▶ _Exercise details_
Beginning at the line that contains "Home (454, 116)" and ending at the last line of the entries, write out each line exactly; include nothing outside that span.

+ + + +

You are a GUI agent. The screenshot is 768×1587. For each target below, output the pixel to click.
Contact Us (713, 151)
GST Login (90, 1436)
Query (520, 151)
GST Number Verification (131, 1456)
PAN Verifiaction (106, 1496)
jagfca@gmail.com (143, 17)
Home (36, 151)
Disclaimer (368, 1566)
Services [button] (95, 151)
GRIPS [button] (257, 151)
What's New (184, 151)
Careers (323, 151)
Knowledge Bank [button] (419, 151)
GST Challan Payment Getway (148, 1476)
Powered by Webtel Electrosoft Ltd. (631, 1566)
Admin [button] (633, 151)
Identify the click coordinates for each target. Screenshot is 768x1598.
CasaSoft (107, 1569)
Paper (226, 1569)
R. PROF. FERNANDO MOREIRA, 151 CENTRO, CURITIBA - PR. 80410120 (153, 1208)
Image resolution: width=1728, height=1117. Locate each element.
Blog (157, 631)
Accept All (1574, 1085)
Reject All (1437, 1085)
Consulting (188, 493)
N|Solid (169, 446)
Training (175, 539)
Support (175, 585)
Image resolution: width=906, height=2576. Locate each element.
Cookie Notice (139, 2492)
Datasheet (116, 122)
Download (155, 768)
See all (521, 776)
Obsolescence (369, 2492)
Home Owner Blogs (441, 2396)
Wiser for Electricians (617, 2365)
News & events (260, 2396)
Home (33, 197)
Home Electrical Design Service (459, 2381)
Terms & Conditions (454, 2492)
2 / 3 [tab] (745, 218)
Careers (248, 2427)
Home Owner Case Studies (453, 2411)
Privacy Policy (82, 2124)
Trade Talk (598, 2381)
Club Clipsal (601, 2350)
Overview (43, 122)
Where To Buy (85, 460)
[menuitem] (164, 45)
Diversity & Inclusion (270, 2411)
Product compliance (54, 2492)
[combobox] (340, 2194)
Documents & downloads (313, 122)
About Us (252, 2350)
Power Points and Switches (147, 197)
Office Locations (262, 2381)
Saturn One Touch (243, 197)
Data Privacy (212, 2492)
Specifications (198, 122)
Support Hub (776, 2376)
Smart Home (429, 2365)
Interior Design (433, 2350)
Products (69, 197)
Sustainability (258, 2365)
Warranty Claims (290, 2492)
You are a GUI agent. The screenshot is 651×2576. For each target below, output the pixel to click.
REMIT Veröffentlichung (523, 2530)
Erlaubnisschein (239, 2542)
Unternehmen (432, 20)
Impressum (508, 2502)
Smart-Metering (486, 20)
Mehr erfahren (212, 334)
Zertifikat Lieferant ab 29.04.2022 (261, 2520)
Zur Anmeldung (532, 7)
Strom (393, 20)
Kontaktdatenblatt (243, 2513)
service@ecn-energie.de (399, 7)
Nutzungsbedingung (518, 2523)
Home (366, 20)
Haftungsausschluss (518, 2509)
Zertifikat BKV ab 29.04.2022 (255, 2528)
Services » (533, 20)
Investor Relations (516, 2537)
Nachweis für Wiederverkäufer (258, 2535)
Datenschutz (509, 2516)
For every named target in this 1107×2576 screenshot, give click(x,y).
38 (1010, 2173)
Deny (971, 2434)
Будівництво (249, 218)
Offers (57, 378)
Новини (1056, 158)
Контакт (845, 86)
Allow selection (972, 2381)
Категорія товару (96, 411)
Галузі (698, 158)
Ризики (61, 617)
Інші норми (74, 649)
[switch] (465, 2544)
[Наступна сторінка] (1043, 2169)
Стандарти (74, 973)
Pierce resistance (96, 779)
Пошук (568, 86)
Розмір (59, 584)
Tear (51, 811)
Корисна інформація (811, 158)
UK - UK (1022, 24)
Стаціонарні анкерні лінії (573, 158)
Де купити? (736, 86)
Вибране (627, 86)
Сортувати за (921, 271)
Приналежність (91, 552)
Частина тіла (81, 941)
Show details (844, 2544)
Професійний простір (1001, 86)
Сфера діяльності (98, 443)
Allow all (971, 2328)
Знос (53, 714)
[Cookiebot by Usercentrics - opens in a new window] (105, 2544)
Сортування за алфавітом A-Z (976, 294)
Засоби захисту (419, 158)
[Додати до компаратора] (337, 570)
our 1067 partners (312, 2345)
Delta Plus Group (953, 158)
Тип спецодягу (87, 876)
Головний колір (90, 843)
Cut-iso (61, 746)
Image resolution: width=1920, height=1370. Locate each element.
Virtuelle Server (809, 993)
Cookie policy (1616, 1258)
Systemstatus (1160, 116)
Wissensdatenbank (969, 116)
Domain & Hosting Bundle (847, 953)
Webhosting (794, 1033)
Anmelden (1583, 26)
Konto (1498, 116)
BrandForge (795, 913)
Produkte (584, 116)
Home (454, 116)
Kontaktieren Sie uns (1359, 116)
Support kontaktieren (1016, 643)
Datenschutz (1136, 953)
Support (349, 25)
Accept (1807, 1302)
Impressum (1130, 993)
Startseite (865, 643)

+ + + +

▶ _Solved exercise_
Home (454, 116)
Kontaktieren Sie uns (1359, 116)
Support kontaktieren (1016, 643)
Datenschutz (1136, 953)
Support (349, 25)
Accept (1807, 1302)
Impressum (1130, 993)
Startseite (865, 643)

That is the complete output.